[Pointing records for screenshots and pages]
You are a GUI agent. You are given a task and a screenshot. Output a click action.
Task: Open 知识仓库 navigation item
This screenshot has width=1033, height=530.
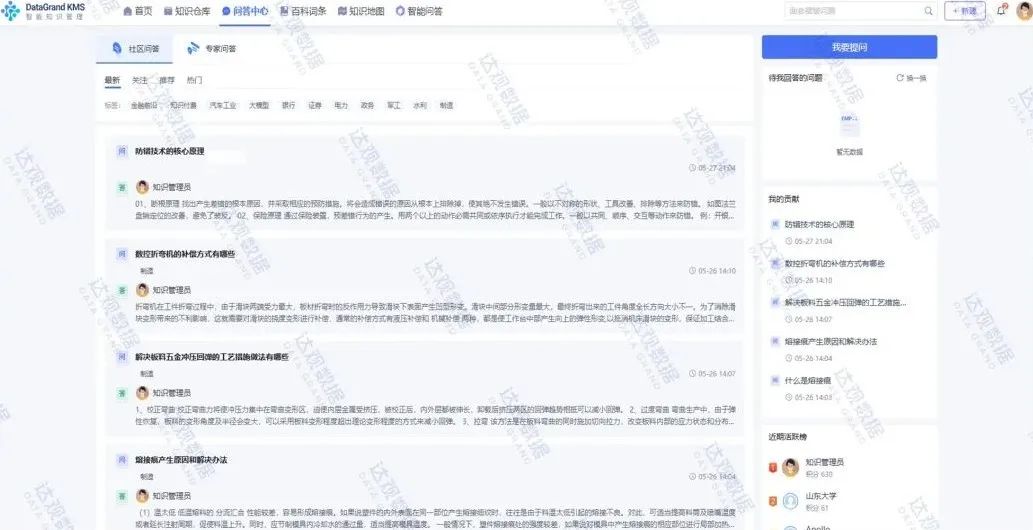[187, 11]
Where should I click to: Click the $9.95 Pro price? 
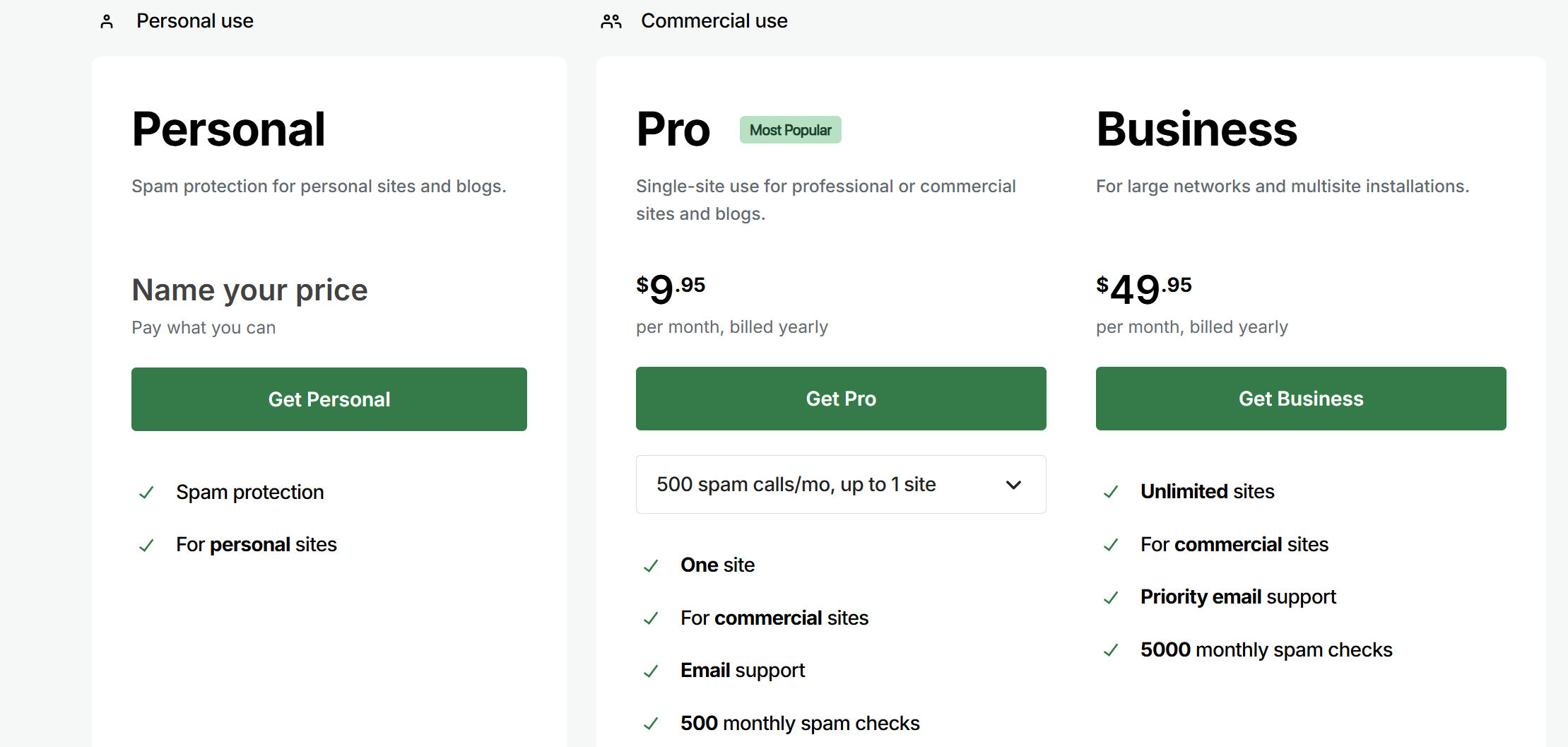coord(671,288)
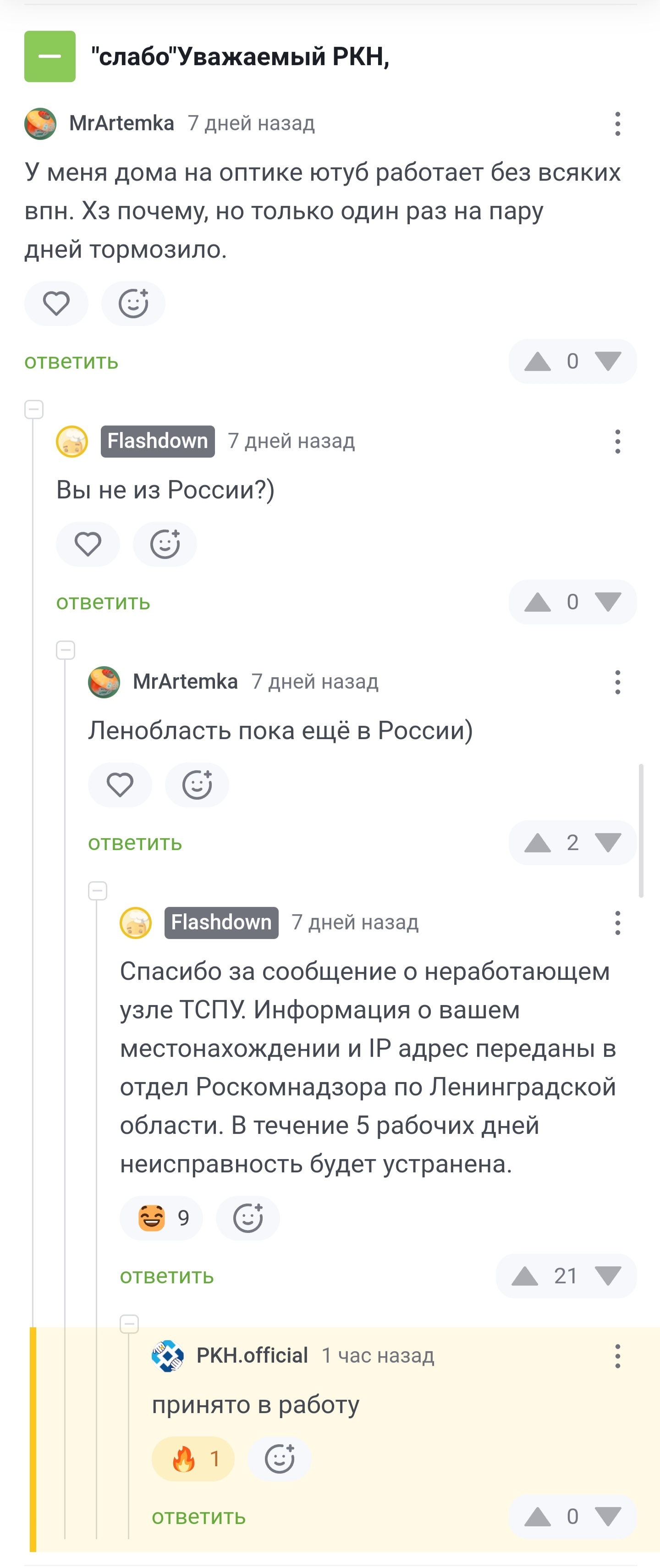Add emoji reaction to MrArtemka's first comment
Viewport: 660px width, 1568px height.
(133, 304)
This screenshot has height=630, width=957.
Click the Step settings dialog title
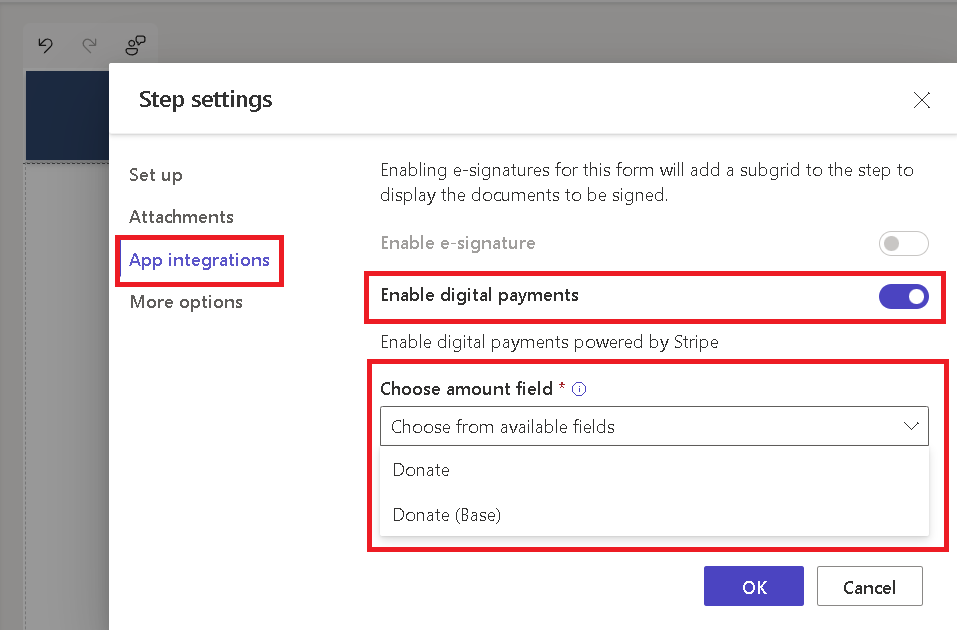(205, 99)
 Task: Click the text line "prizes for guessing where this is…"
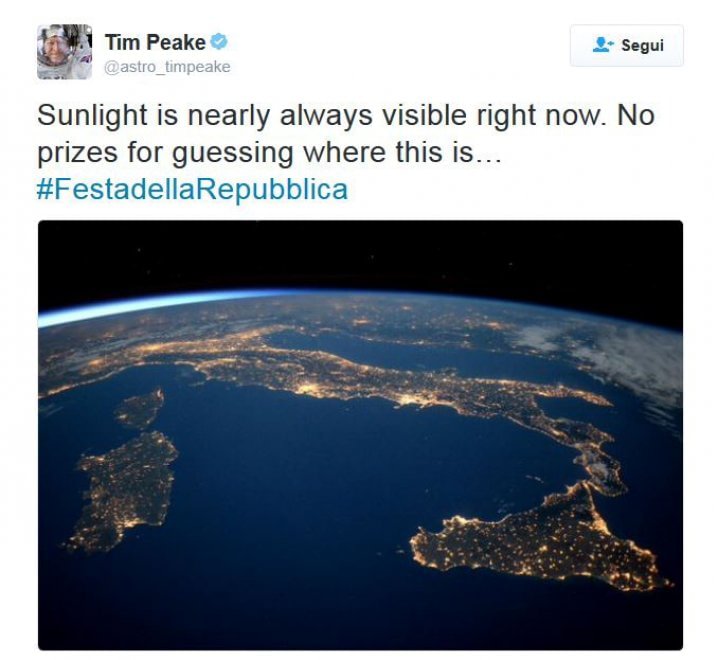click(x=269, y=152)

--

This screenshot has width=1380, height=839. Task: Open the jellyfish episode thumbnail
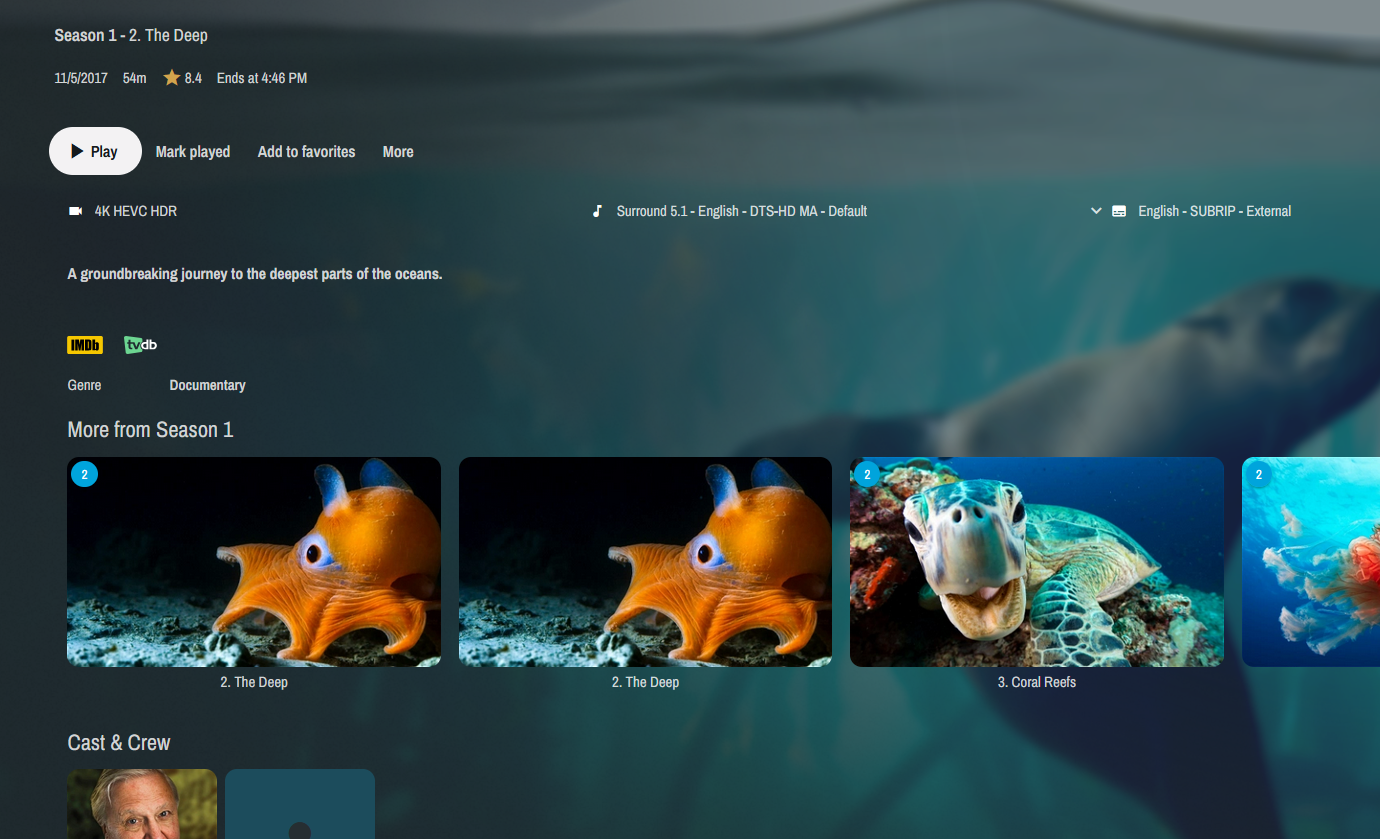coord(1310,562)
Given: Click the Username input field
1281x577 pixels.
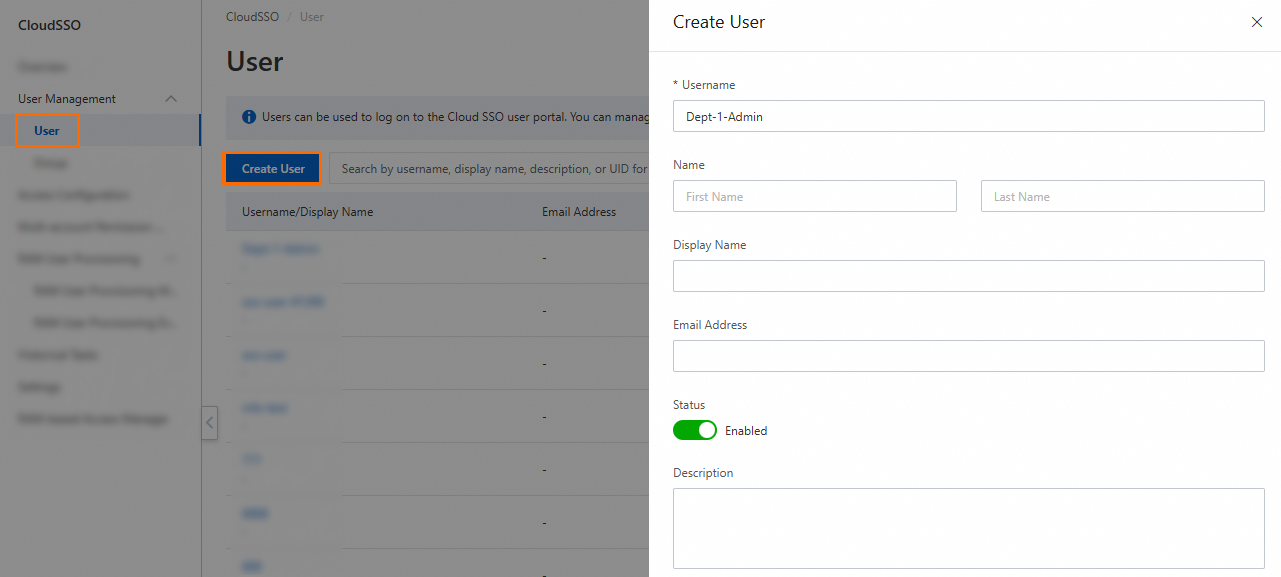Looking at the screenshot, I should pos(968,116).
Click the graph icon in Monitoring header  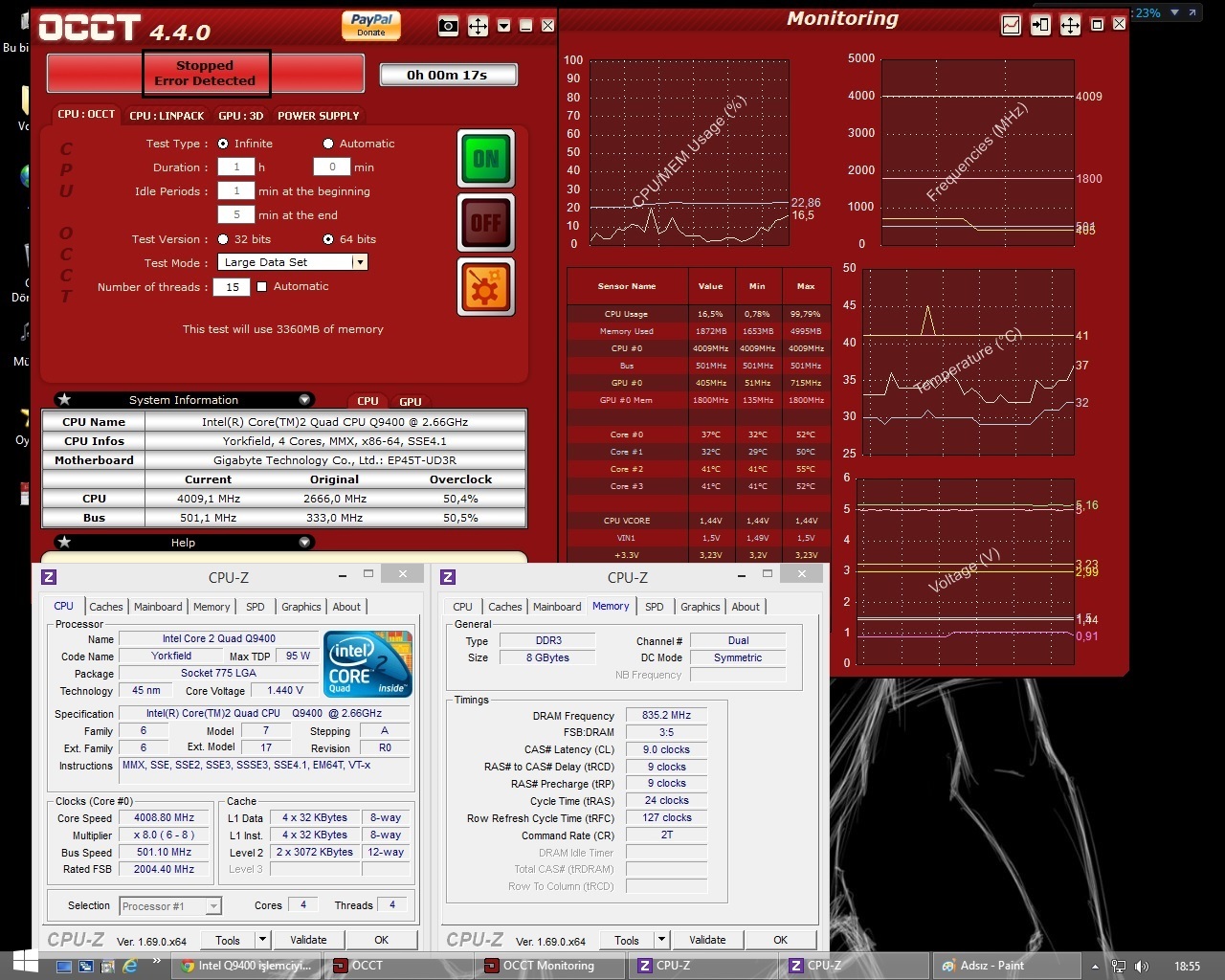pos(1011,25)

* _Brief_:
Arrange the rows from the line containing "You are a GUI" through the line containing "click(x=269, y=152)" as a JSON list of strings, one string per line and no blank lines. Omit the pictures.

* _Output of the task_:
[
  "You are a GUI agent. You are given a task and a screenshot. Output a click action.",
  "Task: Open 知识仓库 navigation item",
  "This screenshot has width=1033, height=530.",
  "[187, 11]",
  "Where should I click to: Click the $9.95 Pro price? ",
  "coord(671,288)",
  "Add emoji reaction to MrArtemka's first comment",
  "Viewport: 660px width, 1568px height.",
  "(133, 304)",
  "This screenshot has height=630, width=957.",
  "Click the Step settings dialog title",
  "(205, 99)",
  " Task: Click the text line \"prizes for guessing where this is…\"",
  "click(x=269, y=152)"
]